#### [Tasks]
[1] According to the coronavirus news post, which institution is Professor Neil Ferguson from?
[2] From the coronavirus news post, give again the passage that begins at the words "Coronavirus: time for" and stops after "spread some positivity!".

#### [Source document]

Coronavirus: time for some positive news
It sure is difficult trying to escape the regular updates of COVID-19 as it is plastered all over the news. Whilst it is rightly at the heart of daily discussions in the media, information regarding the pandemic can induce a wave of anxiety and uncertainty amongst people across the country. To brighten up the mood and bring some light into your Saturday evening, we have dedicated this post to good news concerning the coronavirus to spread some positivity!
UK’s lockdown could be shortened
Professor Neil Ferguson from Imperial College London predicts social distancing measures could be relaxed in a matter of weeks, subject to the public’s compliance with the government’s rules. Having advised the government on their response to the outbreak, Ferguson stresses the importance of reducing the number of new cases before any positive changes can occur, despite expecting a plateau in numbers within the next seven to ten days. He also emphasises how it will not be a complete return to “normal life” but rather gradual steps back to normality. How long lockdown lasts ultimately comes down to how closely the public complies with the rules, to ensure the number of new cases remains as low as possible.

#### [Supplied material]
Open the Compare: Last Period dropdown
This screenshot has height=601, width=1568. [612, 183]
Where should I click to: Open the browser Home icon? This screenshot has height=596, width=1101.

#### [Solutions by task]
[1] Imperial College London

[2]
Coronavirus: time for some positive news
It sure is difficult trying to escape the regular updates of COVID-19 as it is plastered all over the news. Whilst it is rightly at the heart of daily discussions in the media, information regarding the pandemic can induce a wave of anxiety and uncertainty amongst people across the country. To brighten up the mood and bring some light into your Saturday evening, we have dedicated this post to good news concerning the coronavirus to spread some positivity!